● TASK BRIEF
Make an exact copy of the lines starting at the top of the listing below and ending at the line that contains "The height and width of the screenshot is (473, 630).", inclusive.

● RECORDS FOR THE EXERCISE
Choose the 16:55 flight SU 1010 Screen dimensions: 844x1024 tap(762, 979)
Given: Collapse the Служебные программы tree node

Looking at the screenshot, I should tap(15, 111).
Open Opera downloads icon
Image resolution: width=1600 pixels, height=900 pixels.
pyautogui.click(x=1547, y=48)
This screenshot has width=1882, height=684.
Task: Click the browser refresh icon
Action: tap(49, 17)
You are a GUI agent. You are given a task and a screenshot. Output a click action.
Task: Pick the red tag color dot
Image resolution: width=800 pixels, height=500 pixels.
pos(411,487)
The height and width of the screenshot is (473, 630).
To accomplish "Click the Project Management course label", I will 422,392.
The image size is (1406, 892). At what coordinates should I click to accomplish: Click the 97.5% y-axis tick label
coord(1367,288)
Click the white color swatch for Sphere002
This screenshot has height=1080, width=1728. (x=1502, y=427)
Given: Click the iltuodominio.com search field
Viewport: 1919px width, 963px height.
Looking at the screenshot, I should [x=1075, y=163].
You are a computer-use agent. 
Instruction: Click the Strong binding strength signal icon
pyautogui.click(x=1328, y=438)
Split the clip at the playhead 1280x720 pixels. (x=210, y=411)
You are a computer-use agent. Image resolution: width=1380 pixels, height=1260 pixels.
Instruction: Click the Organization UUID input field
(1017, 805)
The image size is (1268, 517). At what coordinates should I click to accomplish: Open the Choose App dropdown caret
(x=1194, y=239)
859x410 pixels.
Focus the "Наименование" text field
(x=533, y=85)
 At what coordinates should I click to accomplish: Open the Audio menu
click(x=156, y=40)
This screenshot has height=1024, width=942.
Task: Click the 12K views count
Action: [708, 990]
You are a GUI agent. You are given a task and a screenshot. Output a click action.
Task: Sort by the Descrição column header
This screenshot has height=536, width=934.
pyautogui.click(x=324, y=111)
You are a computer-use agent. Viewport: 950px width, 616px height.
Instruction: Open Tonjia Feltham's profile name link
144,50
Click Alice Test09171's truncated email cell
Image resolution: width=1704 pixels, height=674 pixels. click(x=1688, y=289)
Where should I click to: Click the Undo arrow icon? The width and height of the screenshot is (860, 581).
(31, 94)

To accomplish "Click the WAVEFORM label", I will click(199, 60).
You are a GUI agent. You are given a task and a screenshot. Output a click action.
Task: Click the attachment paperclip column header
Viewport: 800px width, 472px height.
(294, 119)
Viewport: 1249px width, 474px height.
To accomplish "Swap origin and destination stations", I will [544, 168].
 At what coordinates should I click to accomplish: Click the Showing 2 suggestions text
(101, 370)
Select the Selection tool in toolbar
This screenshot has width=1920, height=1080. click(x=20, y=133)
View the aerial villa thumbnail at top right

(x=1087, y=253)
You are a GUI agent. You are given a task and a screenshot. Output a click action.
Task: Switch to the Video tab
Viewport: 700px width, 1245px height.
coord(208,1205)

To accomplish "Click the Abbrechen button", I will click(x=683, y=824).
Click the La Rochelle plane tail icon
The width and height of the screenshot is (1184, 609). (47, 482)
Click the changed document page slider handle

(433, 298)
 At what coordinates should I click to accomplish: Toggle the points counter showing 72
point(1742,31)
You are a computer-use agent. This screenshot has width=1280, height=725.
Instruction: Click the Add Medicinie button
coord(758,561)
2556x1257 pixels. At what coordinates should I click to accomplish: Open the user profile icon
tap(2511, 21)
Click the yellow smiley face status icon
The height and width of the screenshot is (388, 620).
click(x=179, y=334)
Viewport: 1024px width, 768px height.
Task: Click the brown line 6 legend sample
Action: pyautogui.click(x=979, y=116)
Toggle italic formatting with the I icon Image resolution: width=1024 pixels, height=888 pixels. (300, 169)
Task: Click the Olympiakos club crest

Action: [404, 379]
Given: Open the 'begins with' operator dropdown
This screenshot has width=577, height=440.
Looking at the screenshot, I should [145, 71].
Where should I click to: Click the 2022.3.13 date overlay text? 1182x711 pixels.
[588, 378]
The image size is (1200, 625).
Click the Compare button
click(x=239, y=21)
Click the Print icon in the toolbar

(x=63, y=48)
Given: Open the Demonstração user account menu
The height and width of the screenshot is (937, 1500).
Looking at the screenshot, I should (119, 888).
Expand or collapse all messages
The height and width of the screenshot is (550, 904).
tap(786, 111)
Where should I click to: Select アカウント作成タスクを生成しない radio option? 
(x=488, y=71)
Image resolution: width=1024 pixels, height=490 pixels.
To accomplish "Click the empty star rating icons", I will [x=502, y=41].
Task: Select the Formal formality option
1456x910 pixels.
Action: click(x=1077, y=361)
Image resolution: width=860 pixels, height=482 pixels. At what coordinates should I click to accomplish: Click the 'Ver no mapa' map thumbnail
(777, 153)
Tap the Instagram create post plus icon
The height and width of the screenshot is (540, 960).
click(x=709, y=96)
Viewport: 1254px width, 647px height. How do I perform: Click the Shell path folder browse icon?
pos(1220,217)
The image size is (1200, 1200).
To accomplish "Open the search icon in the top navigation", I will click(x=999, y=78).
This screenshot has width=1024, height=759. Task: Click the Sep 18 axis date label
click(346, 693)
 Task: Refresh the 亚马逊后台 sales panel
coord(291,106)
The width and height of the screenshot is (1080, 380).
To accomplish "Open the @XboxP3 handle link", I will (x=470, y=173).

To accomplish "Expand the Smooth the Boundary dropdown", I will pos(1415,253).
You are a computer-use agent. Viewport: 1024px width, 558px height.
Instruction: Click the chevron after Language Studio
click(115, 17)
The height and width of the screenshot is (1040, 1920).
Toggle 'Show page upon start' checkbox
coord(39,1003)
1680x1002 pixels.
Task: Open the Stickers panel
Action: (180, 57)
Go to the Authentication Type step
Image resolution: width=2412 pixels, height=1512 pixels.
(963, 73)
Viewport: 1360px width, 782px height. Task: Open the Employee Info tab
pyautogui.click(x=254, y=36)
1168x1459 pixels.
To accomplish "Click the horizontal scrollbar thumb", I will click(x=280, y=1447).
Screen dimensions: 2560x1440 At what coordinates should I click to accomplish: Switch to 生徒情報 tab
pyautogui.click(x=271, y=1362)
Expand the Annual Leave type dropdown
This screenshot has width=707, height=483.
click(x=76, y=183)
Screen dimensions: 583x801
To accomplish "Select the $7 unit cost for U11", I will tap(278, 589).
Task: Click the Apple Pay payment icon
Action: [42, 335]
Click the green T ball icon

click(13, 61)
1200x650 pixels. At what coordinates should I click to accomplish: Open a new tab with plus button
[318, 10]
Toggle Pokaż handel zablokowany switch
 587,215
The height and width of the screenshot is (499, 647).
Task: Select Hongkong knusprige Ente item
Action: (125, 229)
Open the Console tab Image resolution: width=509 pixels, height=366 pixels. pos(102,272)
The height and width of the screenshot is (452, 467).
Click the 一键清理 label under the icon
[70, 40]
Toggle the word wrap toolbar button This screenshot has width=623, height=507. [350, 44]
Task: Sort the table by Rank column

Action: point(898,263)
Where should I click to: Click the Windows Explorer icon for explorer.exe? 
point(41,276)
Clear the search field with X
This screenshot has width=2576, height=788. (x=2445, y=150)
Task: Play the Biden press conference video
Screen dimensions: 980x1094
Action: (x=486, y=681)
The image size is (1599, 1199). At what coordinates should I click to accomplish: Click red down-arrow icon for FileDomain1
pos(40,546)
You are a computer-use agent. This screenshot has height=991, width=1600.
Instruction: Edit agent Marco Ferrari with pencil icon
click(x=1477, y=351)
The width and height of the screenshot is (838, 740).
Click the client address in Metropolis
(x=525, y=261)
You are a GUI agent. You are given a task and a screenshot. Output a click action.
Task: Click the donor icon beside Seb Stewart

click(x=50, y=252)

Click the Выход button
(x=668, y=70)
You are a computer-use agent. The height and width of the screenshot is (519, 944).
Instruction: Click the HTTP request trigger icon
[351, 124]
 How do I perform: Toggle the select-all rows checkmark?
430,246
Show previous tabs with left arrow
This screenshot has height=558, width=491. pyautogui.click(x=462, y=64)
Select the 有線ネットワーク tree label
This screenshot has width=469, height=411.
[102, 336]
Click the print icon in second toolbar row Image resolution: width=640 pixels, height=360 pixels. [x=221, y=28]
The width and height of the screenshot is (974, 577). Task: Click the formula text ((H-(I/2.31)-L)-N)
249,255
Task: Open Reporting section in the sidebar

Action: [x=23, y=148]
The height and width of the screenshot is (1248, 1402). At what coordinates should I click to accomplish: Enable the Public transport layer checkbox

● ANSWER
Choose the 16:55 flight SU 1010 Screen dimensions: 844x1024 tap(762, 979)
Given: Collapse the Служебные программы tree node

Looking at the screenshot, I should tap(15, 111).
Open Opera downloads icon
Image resolution: width=1600 pixels, height=900 pixels.
pyautogui.click(x=1547, y=48)
This screenshot has width=1882, height=684.
Task: Click the browser refresh icon
Action: tap(49, 17)
You are a GUI agent. You are given a task and a screenshot. Output a click action.
Task: Pick the red tag color dot
Image resolution: width=800 pixels, height=500 pixels.
pos(411,487)
The height and width of the screenshot is (473, 630).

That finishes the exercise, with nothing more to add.